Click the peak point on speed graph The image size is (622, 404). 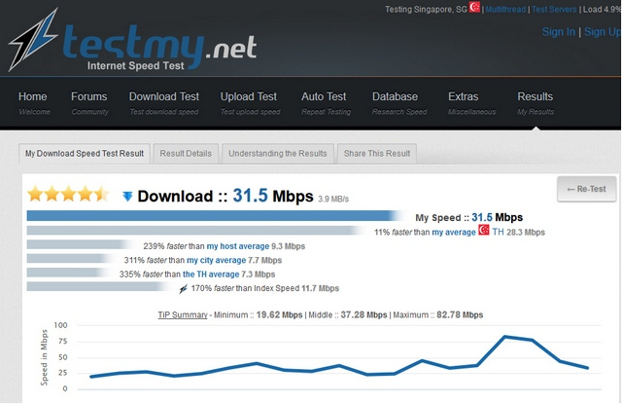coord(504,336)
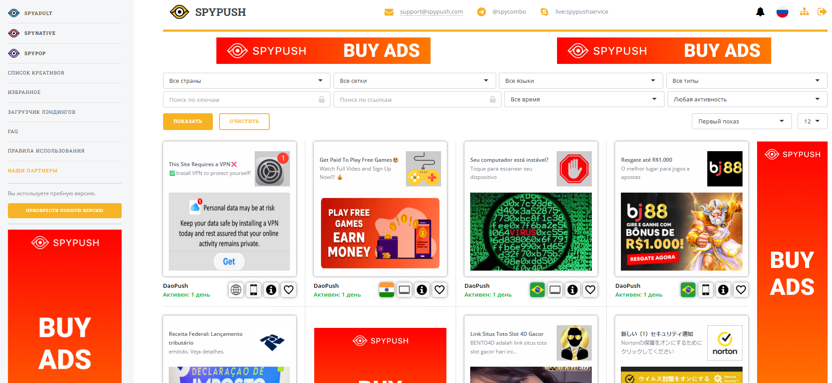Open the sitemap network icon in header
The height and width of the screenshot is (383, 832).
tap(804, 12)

* * *

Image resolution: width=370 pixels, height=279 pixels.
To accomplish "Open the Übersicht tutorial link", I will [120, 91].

==

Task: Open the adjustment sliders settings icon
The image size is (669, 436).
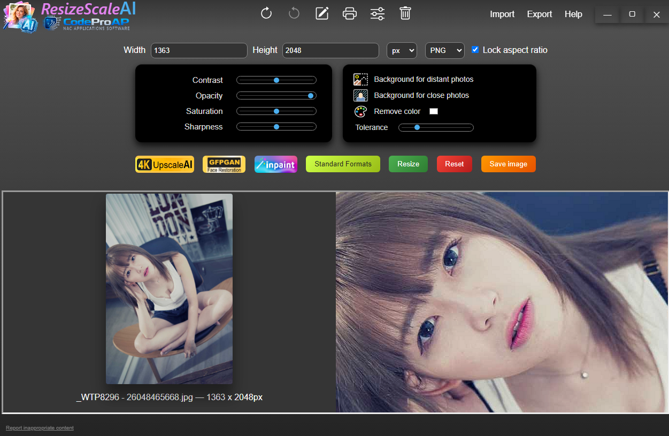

[What is expected]: From the records above, reproduce exactly the lines from the one with "Task: Open the" to the one with "The image size is (669, 436).", both included, and no others.

[Result for this exercise]:
Task: Open the adjustment sliders settings icon
The image size is (669, 436).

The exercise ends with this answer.